**Assignment:** When you reach the line that contains "The width and height of the screenshot is (1052, 347).", set down that line and every one after it through the end of the records, exactly as written and with no pictures.

Stored data:
______

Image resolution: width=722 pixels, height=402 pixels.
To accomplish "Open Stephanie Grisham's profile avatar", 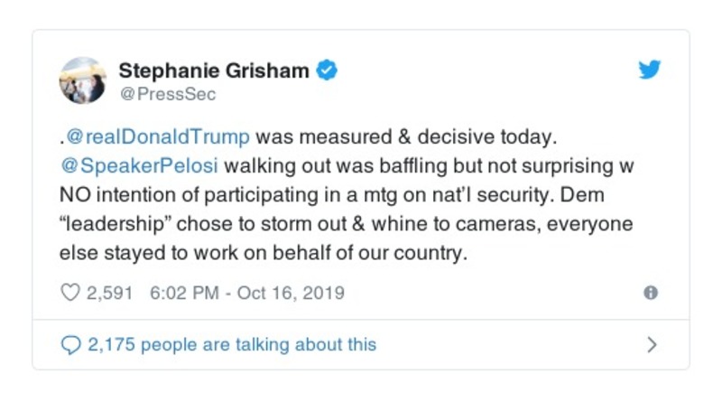I will pos(83,80).
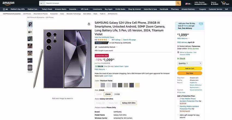Enable the add a gift receipt checkbox
The image size is (232, 120).
(178, 115)
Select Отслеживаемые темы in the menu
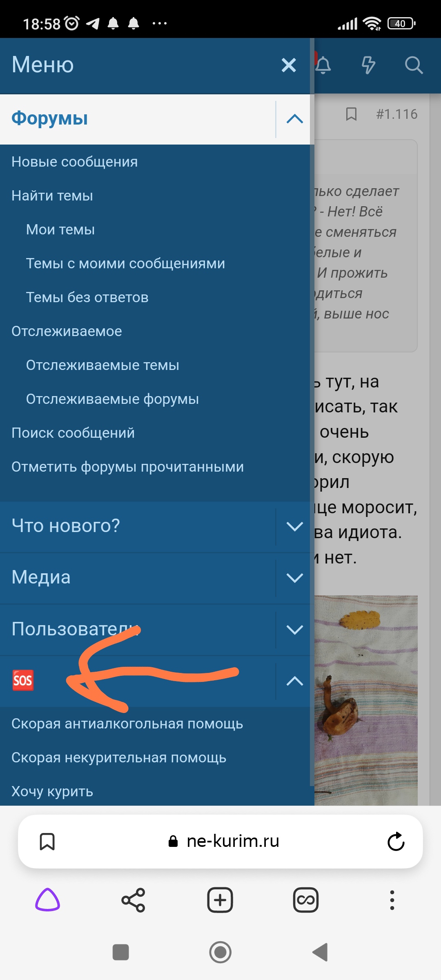This screenshot has height=980, width=441. (x=102, y=365)
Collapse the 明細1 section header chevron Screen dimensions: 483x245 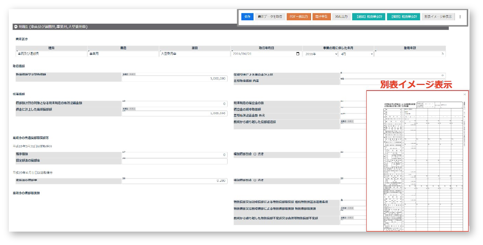(15, 27)
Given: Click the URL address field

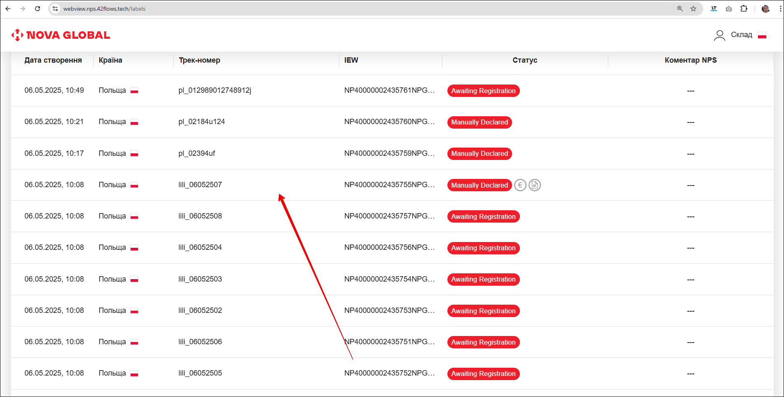Looking at the screenshot, I should (330, 9).
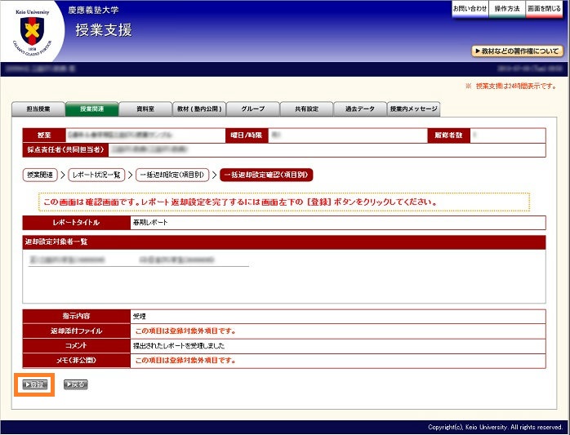Click the 一括返却設定確認(項目別) breadcrumb

pyautogui.click(x=266, y=175)
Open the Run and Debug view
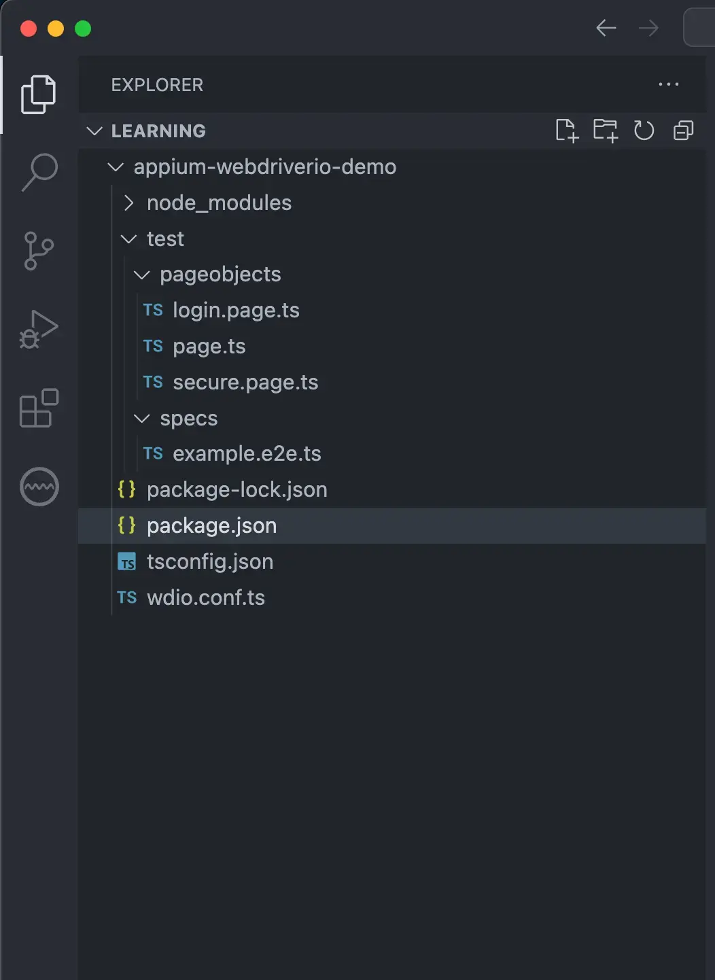Screen dimensions: 715x980 pos(39,330)
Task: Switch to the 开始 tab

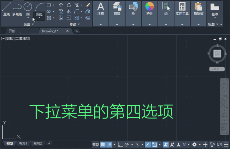Action: [12, 31]
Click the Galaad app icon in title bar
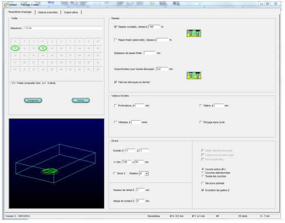This screenshot has width=285, height=223. coord(5,4)
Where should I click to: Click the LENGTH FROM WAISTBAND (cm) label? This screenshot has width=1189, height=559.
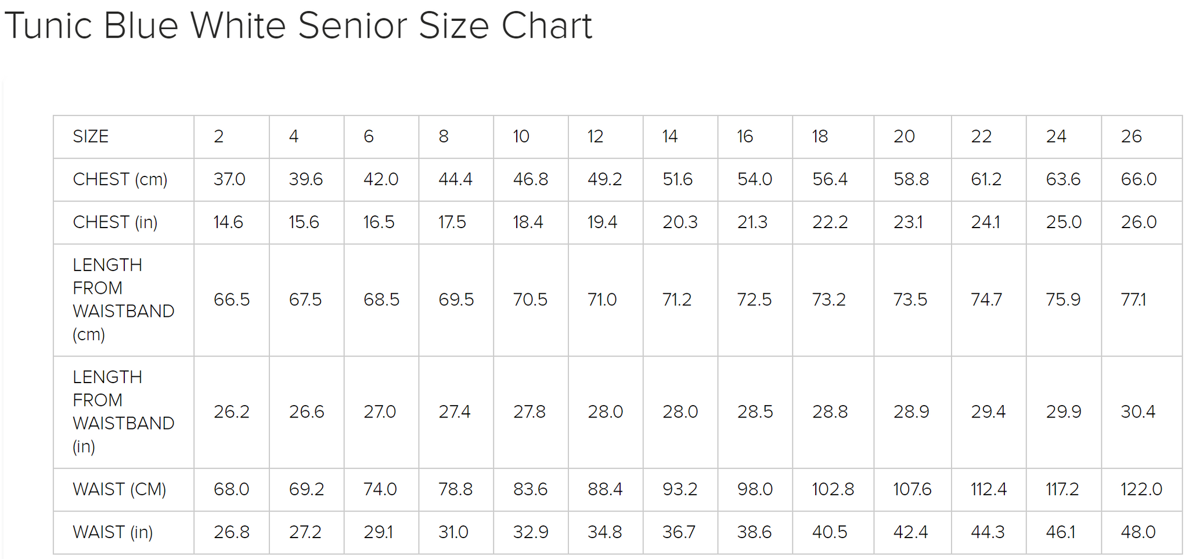click(123, 300)
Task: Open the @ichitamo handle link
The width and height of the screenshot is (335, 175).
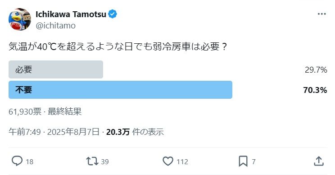Action: coord(55,26)
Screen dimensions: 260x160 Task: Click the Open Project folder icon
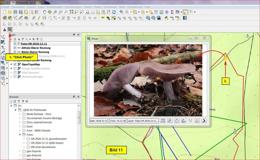click(x=10, y=12)
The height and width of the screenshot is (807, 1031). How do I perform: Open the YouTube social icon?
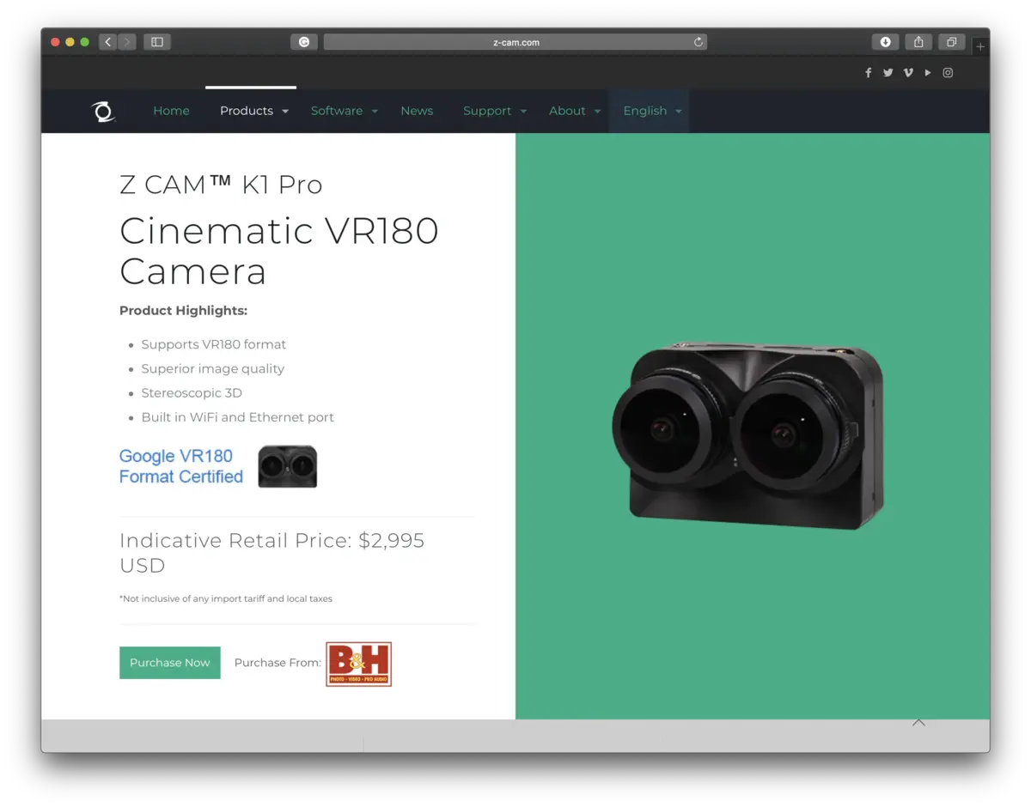tap(928, 73)
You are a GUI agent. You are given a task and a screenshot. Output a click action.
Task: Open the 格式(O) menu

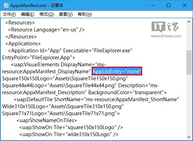pos(47,14)
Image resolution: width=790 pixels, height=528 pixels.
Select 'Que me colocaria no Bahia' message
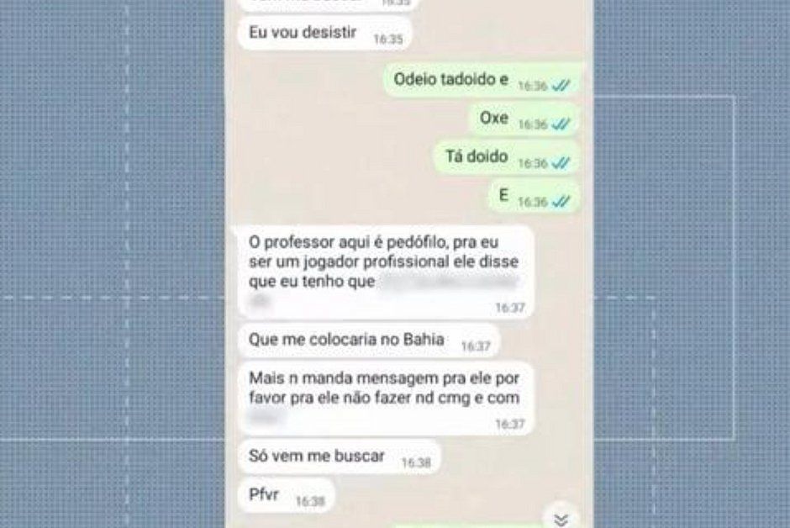368,340
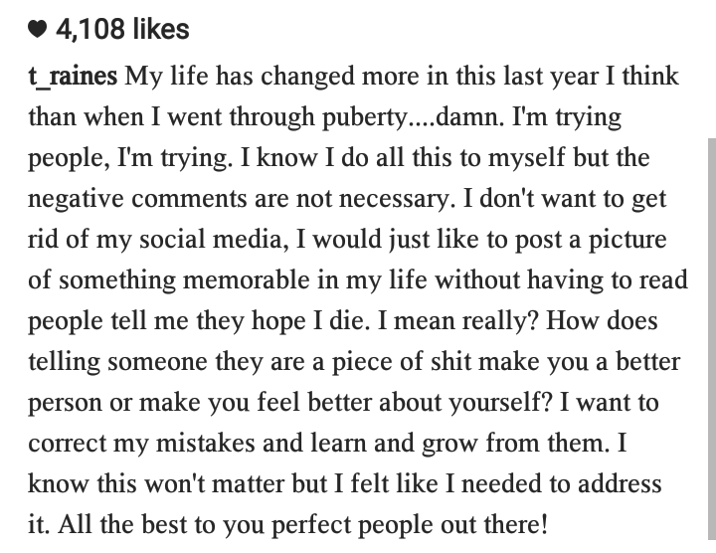The image size is (716, 553).
Task: Click the heart like icon
Action: click(38, 30)
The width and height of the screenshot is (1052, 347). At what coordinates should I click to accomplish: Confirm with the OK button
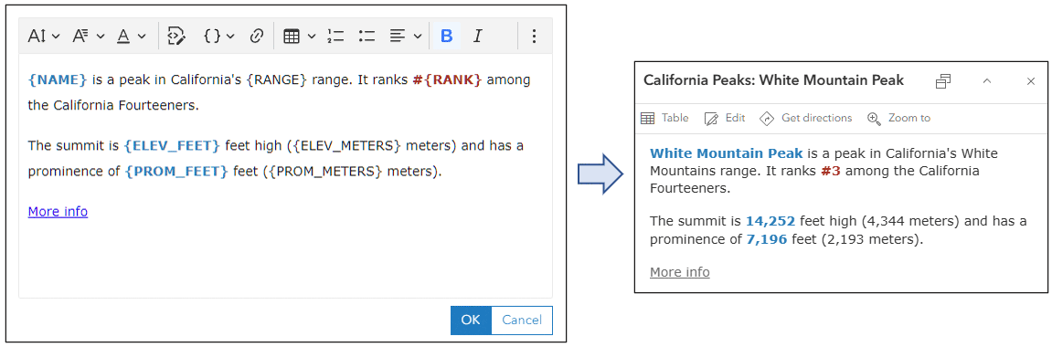point(471,321)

______

**Your solution:**
The width and height of the screenshot is (1052, 347). At what coordinates should I click to accomplish: Confirm with the OK button
point(471,321)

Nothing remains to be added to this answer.